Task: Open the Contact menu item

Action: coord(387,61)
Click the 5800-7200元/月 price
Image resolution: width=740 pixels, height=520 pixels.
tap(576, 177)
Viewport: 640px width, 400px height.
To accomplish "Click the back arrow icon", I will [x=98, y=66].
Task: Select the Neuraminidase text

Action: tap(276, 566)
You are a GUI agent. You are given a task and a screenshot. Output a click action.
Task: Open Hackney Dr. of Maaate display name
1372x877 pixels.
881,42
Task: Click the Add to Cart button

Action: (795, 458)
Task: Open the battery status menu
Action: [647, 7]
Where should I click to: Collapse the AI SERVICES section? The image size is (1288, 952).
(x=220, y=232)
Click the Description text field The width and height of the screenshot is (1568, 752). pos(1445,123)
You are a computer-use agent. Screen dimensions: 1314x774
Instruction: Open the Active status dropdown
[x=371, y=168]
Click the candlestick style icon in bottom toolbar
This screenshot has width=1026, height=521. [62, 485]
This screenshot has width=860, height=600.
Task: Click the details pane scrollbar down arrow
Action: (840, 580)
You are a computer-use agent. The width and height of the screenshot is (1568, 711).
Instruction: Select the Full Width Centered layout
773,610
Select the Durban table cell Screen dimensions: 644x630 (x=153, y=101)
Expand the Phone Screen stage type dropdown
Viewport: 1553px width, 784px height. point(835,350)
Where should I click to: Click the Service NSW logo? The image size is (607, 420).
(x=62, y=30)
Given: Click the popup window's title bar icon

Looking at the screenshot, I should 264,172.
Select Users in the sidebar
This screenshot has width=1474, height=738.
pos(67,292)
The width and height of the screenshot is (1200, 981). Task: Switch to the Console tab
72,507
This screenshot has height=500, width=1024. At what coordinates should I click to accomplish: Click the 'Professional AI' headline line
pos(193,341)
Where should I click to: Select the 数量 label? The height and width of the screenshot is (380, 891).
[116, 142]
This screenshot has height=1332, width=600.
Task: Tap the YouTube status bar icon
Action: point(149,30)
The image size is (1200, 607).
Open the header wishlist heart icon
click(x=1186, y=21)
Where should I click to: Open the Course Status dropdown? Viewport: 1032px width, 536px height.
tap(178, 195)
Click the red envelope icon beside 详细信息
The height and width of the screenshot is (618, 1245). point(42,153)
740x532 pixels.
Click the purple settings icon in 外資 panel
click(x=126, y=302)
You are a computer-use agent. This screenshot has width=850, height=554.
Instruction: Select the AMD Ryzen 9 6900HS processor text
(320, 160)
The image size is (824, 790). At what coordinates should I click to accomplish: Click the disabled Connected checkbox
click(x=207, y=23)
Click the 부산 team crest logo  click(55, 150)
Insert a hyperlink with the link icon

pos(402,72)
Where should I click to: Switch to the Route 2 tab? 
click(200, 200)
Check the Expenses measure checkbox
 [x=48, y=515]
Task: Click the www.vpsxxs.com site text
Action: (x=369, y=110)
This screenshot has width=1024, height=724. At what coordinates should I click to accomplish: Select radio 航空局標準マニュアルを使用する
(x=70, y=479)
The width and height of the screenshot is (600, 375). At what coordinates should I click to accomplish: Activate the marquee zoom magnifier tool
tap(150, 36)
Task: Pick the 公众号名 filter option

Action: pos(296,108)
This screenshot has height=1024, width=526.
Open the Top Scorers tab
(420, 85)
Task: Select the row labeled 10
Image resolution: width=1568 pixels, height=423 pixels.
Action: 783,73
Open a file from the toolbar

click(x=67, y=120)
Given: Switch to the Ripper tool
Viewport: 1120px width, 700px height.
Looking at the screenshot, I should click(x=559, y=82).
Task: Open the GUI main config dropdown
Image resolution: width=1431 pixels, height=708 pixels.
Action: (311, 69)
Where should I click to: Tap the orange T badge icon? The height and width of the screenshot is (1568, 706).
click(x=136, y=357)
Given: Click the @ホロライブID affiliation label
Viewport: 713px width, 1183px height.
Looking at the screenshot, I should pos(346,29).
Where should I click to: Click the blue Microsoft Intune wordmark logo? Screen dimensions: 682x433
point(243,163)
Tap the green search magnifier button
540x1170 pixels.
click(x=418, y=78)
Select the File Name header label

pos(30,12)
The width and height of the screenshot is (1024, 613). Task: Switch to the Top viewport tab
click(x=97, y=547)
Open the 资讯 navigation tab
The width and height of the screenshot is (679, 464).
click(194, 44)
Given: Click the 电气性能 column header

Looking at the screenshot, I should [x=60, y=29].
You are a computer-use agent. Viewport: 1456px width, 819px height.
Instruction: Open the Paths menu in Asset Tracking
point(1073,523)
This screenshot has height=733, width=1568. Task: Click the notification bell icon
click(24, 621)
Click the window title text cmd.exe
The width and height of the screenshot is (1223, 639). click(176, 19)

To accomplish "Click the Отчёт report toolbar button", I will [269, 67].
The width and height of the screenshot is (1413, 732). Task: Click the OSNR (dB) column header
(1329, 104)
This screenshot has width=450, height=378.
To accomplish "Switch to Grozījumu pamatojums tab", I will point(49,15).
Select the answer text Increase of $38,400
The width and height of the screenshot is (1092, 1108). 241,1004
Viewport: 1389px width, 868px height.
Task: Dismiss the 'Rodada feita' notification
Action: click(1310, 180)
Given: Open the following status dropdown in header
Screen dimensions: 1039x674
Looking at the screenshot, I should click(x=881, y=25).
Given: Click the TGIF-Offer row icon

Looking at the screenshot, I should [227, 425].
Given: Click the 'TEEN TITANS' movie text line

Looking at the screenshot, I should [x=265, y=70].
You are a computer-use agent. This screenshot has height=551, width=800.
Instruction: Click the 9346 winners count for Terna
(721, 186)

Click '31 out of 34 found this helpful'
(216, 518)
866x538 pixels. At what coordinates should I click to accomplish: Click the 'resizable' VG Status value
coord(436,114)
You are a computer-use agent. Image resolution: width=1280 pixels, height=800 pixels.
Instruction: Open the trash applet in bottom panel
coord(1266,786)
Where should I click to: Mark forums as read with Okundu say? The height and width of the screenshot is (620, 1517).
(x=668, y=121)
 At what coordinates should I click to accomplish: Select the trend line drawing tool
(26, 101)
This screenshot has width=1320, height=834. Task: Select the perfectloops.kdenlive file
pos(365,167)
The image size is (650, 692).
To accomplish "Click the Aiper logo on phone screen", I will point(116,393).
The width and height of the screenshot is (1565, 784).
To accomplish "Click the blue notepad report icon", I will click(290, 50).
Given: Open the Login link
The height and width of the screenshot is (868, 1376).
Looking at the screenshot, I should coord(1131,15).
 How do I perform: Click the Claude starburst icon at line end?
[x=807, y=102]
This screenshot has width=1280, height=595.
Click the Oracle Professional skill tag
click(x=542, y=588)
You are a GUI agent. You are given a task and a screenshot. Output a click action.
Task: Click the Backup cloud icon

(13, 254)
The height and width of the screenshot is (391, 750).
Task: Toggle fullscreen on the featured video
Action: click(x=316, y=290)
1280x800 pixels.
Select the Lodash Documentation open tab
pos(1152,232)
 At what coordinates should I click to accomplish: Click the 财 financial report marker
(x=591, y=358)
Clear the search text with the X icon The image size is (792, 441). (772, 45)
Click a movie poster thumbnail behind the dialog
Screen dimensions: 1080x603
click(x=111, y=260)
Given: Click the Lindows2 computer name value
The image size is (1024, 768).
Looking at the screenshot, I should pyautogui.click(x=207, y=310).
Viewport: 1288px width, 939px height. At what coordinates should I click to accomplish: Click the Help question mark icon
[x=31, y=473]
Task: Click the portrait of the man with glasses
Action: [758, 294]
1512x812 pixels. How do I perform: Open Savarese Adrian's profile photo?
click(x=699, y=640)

◆ What is expected:
The exact wording of every entry above should be written out again.

◆ Response to this task:
Task: Open the Contact menu item

Action: coord(387,61)
Click the 5800-7200元/月 price
Image resolution: width=740 pixels, height=520 pixels.
tap(576, 177)
Viewport: 640px width, 400px height.
To accomplish "Click the back arrow icon", I will [x=98, y=66].
Task: Select the Neuraminidase text

Action: tap(276, 566)
You are a GUI agent. You are given a task and a screenshot. Output a click action.
Task: Open Hackney Dr. of Maaate display name
1372x877 pixels.
881,42
Task: Click the Add to Cart button

Action: (795, 458)
Task: Open the battery status menu
Action: [647, 7]
Where should I click to: Collapse the AI SERVICES section? The image size is (1288, 952).
(x=220, y=232)
Click the Description text field The width and height of the screenshot is (1568, 752). pos(1445,123)
You are a computer-use agent. Screen dimensions: 1314x774
Instruction: Open the Active status dropdown
[x=371, y=168]
Click the candlestick style icon in bottom toolbar
This screenshot has width=1026, height=521. [62, 485]
This screenshot has width=860, height=600.
Task: Click the details pane scrollbar down arrow
Action: (840, 580)
You are a computer-use agent. The width and height of the screenshot is (1568, 711).
Instruction: Select the Full Width Centered layout
773,610
Select the Durban table cell Screen dimensions: 644x630 (x=153, y=101)
Expand the Phone Screen stage type dropdown
Viewport: 1553px width, 784px height. point(835,350)
Where should I click to: Click the Service NSW logo? The image size is (607, 420).
(x=62, y=30)
Given: Click the popup window's title bar icon

Looking at the screenshot, I should 264,172.
Select Users in the sidebar
This screenshot has width=1474, height=738.
pos(67,292)
The width and height of the screenshot is (1200, 981). Task: Switch to the Console tab
72,507
This screenshot has height=500, width=1024. At what coordinates should I click to accomplish: Click the 'Professional AI' headline line
pos(193,341)
Where should I click to: Select the 数量 label? The height and width of the screenshot is (380, 891).
[116, 142]
This screenshot has height=1332, width=600.
Task: Tap the YouTube status bar icon
Action: point(149,30)
The image size is (1200, 607).
Open the header wishlist heart icon
click(x=1186, y=21)
Where should I click to: Open the Course Status dropdown? Viewport: 1032px width, 536px height.
tap(178, 195)
Click the red envelope icon beside 详细信息
The height and width of the screenshot is (618, 1245). point(42,153)
740x532 pixels.
Click the purple settings icon in 外資 panel
click(x=126, y=302)
You are a computer-use agent. This screenshot has width=850, height=554.
Instruction: Select the AMD Ryzen 9 6900HS processor text
(320, 160)
The image size is (824, 790). At what coordinates should I click to accomplish: Click the disabled Connected checkbox
click(x=207, y=23)
Click the 부산 team crest logo  click(55, 150)
Insert a hyperlink with the link icon

pos(402,72)
Where should I click to: Switch to the Route 2 tab? 
click(200, 200)
Check the Expenses measure checkbox
 [x=48, y=515]
Task: Click the www.vpsxxs.com site text
Action: (x=369, y=110)
This screenshot has width=1024, height=724. At what coordinates should I click to accomplish: Select radio 航空局標準マニュアルを使用する
(x=70, y=479)
The width and height of the screenshot is (600, 375). At what coordinates should I click to accomplish: Activate the marquee zoom magnifier tool
tap(150, 36)
Task: Pick the 公众号名 filter option

Action: pos(296,108)
This screenshot has height=1024, width=526.
Open the Top Scorers tab
(420, 85)
Task: Select the row labeled 10
Image resolution: width=1568 pixels, height=423 pixels.
Action: 783,73
Open a file from the toolbar

click(x=67, y=120)
Given: Switch to the Ripper tool
Viewport: 1120px width, 700px height.
Looking at the screenshot, I should click(x=559, y=82).
Task: Open the GUI main config dropdown
Image resolution: width=1431 pixels, height=708 pixels.
Action: (311, 69)
Where should I click to: Tap the orange T badge icon? The height and width of the screenshot is (1568, 706).
click(x=136, y=357)
Given: Click the @ホロライブID affiliation label
Viewport: 713px width, 1183px height.
Looking at the screenshot, I should pos(346,29).
Where should I click to: Click the blue Microsoft Intune wordmark logo? Screen dimensions: 682x433
point(243,163)
Tap the green search magnifier button
540x1170 pixels.
click(x=418, y=78)
Select the File Name header label

pos(30,12)
The width and height of the screenshot is (1024, 613). Task: Switch to the Top viewport tab
click(x=97, y=547)
Open the 资讯 navigation tab
The width and height of the screenshot is (679, 464).
click(194, 44)
Given: Click the 电气性能 column header

Looking at the screenshot, I should [x=60, y=29].
You are a computer-use agent. Viewport: 1456px width, 819px height.
Instruction: Open the Paths menu in Asset Tracking
point(1073,523)
This screenshot has height=733, width=1568. Task: Click the notification bell icon
click(24, 621)
Click the window title text cmd.exe
The width and height of the screenshot is (1223, 639). click(176, 19)

To accomplish "Click the Отчёт report toolbar button", I will [269, 67].
The width and height of the screenshot is (1413, 732). Task: Click the OSNR (dB) column header
(1329, 104)
This screenshot has width=450, height=378.
To accomplish "Switch to Grozījumu pamatojums tab", I will point(49,15).
Select the answer text Increase of $38,400
The width and height of the screenshot is (1092, 1108). 241,1004
Viewport: 1389px width, 868px height.
Task: Dismiss the 'Rodada feita' notification
Action: click(1310, 180)
Given: Open the following status dropdown in header
Screen dimensions: 1039x674
Looking at the screenshot, I should click(x=881, y=25).
Given: Click the TGIF-Offer row icon

Looking at the screenshot, I should [227, 425].
Given: Click the 'TEEN TITANS' movie text line

Looking at the screenshot, I should [x=265, y=70].
You are a computer-use agent. This screenshot has height=551, width=800.
Instruction: Click the 9346 winners count for Terna
(721, 186)

Click '31 out of 34 found this helpful'
(216, 518)
866x538 pixels. At what coordinates should I click to accomplish: Click the 'resizable' VG Status value
coord(436,114)
You are a computer-use agent. Image resolution: width=1280 pixels, height=800 pixels.
Instruction: Open the trash applet in bottom panel
coord(1266,786)
Where should I click to: Mark forums as read with Okundu say? The height and width of the screenshot is (620, 1517).
(x=668, y=121)
 At what coordinates should I click to accomplish: Select the trend line drawing tool
(26, 101)
This screenshot has width=1320, height=834. Task: Select the perfectloops.kdenlive file
pos(365,167)
The image size is (650, 692).
To accomplish "Click the Aiper logo on phone screen", I will point(116,393).
The width and height of the screenshot is (1565, 784).
To accomplish "Click the blue notepad report icon", I will click(290, 50).
Given: Open the Login link
The height and width of the screenshot is (868, 1376).
Looking at the screenshot, I should coord(1131,15).
 How do I perform: Click the Claude starburst icon at line end?
[x=807, y=102]
This screenshot has width=1280, height=595.
Click the Oracle Professional skill tag
click(x=542, y=588)
You are a GUI agent. You are given a task and a screenshot. Output a click action.
Task: Click the Backup cloud icon

(13, 254)
The height and width of the screenshot is (391, 750).
Task: Toggle fullscreen on the featured video
Action: click(x=316, y=290)
1280x800 pixels.
Select the Lodash Documentation open tab
pos(1152,232)
 At what coordinates should I click to accomplish: Click the 财 financial report marker
(x=591, y=358)
Clear the search text with the X icon The image size is (792, 441). (772, 45)
Click a movie poster thumbnail behind the dialog
Screen dimensions: 1080x603
click(x=111, y=260)
Given: Click the Lindows2 computer name value
The image size is (1024, 768).
Looking at the screenshot, I should pyautogui.click(x=207, y=310).
Viewport: 1288px width, 939px height. At what coordinates should I click to accomplish: Click the Help question mark icon
[x=31, y=473]
Task: Click the portrait of the man with glasses
Action: [758, 294]
1512x812 pixels. How do I perform: Open Savarese Adrian's profile photo?
click(x=699, y=640)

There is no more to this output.